José Luis García Delgado me pasa la entrevista que Lola Mateos ha hecho a Miguel Artola y me conmina a que, en horas, haga a mi vez algún comentario para la semanal Revista de Asturias. Sospecho que mi gran amigo me ha enseñado esta entrevista con intención parecida a la del torero que enseña al toro el trapo rojo. Aquí está mi embestida.

Vaya por delante mi reconocimiento al Artola historiador y maestro de historiadores, al Artola que trabaja sobre las reliquias de los afrancesados españoles, o de la España del Antiguo régimen y construye teoremas históricos de diversa significación y diferente alcance. Pero en esta entrevista Artola ya no actúa como historiador, sino como ciudadano («filósofo mundano») que reflexiona sobre la ciencia histórica (sobre la Historia). Y tras escuchar sus palabras, acude a mi cabeza aquel precepto que Goethe daba a los escultores: «Escultor, trabaja y no hables». Historiador, trabaja sobre tus reliquias y no hables sobre tu trabajo (a menos que lo que vayas a decir valga más que el silencio).

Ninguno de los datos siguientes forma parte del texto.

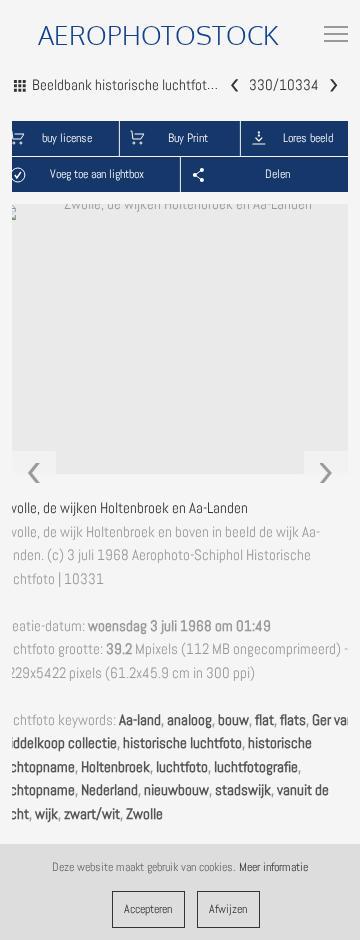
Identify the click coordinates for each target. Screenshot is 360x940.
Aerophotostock (158, 34)
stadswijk (243, 790)
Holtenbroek (115, 767)
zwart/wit (92, 814)
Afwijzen (228, 909)
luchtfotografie (256, 767)
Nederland (109, 790)
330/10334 (284, 85)
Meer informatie (273, 867)
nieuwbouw (176, 790)
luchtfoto (182, 767)
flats (293, 720)
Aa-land (140, 720)
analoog (189, 720)
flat (264, 720)
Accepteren (148, 909)
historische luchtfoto (182, 743)
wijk (46, 814)
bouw (233, 720)
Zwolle (144, 814)
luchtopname (37, 790)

Siempre ha sido para mí fuente de admiración la enorme desproporción que suele mediar entre el talento (talento crítico, sin duda) de los artistas –o de los historiadores– y la ingenuidad (acrítica) de sus reflexiones acerca del significado de su obra. «Lo que busco con mis esculturas, con mis cuadros, con mi música, es reconocerme con autenticidad a mí mismo, expresarme y realizarme como la persona que soy dentro de la sociedad» –o bien (cuando el entrevistado es más «político» que «lírico»): «Lo que busco con mis obras es transformar la realidad». (Artola parece decir: «Lo que buscamos los historiadores es hacer posible que los individuos se reconozcan a sí mismos dentro del grupo social», y también: «Lo que busco como historiador es suministrar una palanca capaz de cambiar la realidad»). Y si son ingenuas las respuestas de este tipo es, no solamente porque están adheridas a una ideología (inconsciente) de contenido sustancialista-metafísico (el «sí mismo», la «autenticidad»), sino también porque, aún desde su propia perspectiva, resultan ser inútiles (ociosas), por cuanto son absorbentes (no modulantes), y esto, porque al estar formuladas mediante una previa evacuación de contenidos (por eso son vacías), pueden ser aplicadas a cualquier obra y actividad y, por tanto, no son capaces de ejercer la función de fórmulas diacríticas a que aspiraban. Comparten así la misma carga que bloquea al llamado «argumento perezoso» de la teología, el que apela a la Providencia para dar razón de algún acontecimiento histórico o social entre otros posibles: «La conversión de Constantino fue providencial» –pero también habría de serlo la reconversión de Juliano y, en general, cualquier acontecimiento, porque «Providencia» es un concepto formal absorbente y, por ello, ocioso en sus servicios diferenciales y explicativos.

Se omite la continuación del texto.